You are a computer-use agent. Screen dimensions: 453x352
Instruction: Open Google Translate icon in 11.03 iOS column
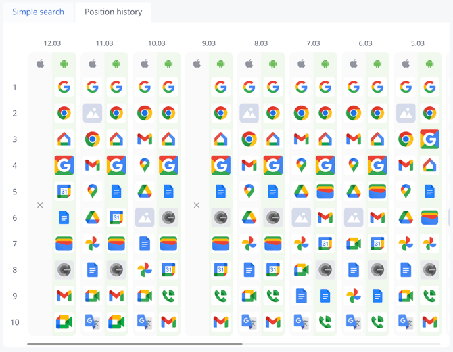[93, 322]
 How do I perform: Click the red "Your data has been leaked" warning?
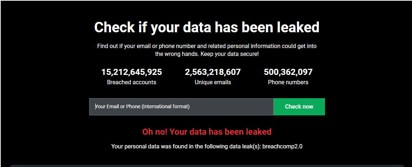pyautogui.click(x=220, y=132)
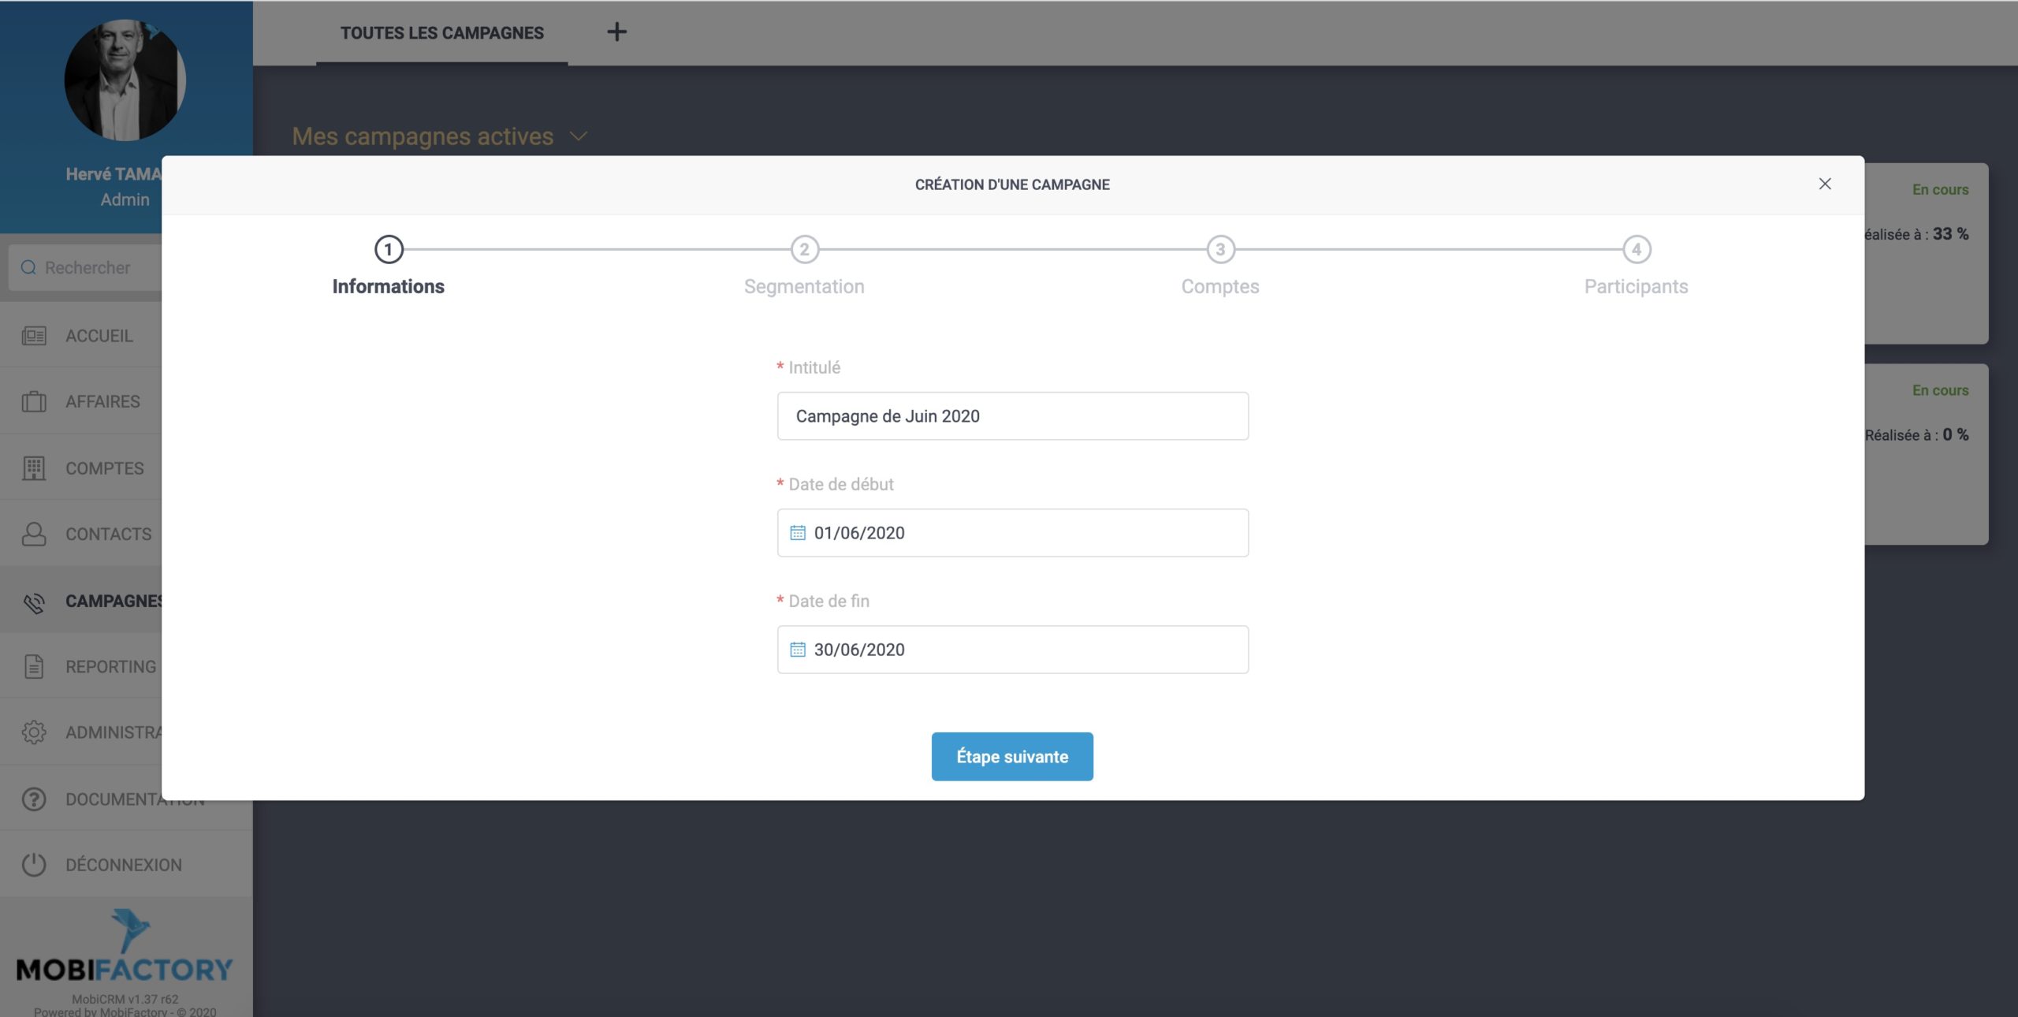2018x1017 pixels.
Task: Click the Administration gear icon
Action: click(34, 732)
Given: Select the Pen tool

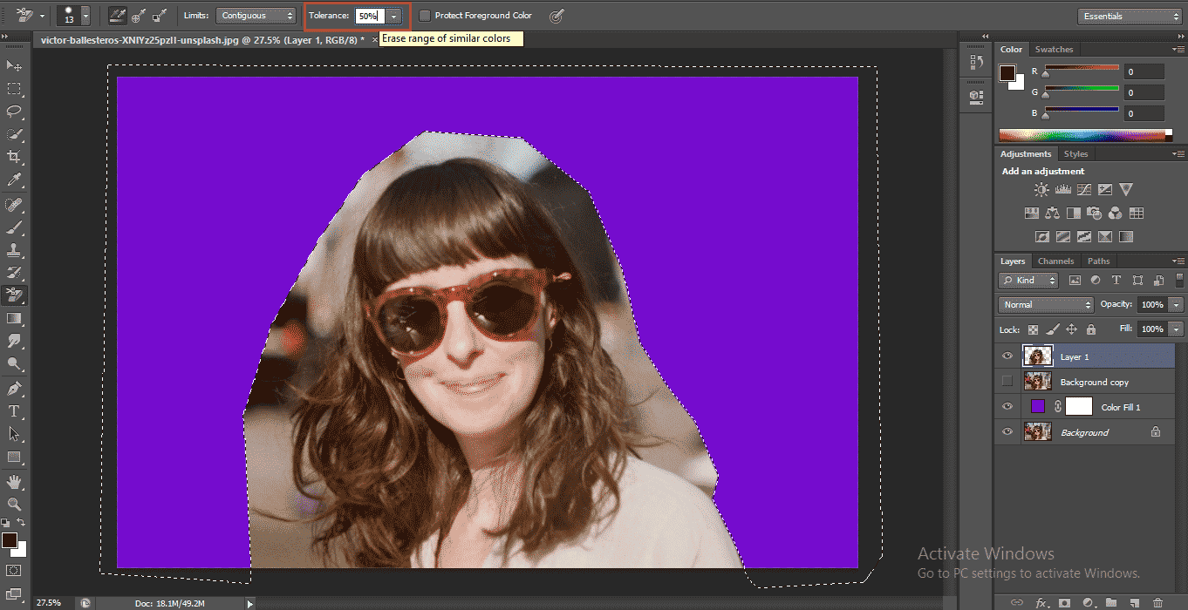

What the task requires: Reproduce the listing word for word, from the line containing "How do I perform: Click" through the end of the listing, leaving the pictures out of your answer.

The reply:
 How do I perform: Click the red "Your data has been leaked" warning?
pyautogui.click(x=220, y=132)
2018x1017 pixels.
Task: Click the Administration gear icon
Action: click(34, 732)
Given: Select the Pen tool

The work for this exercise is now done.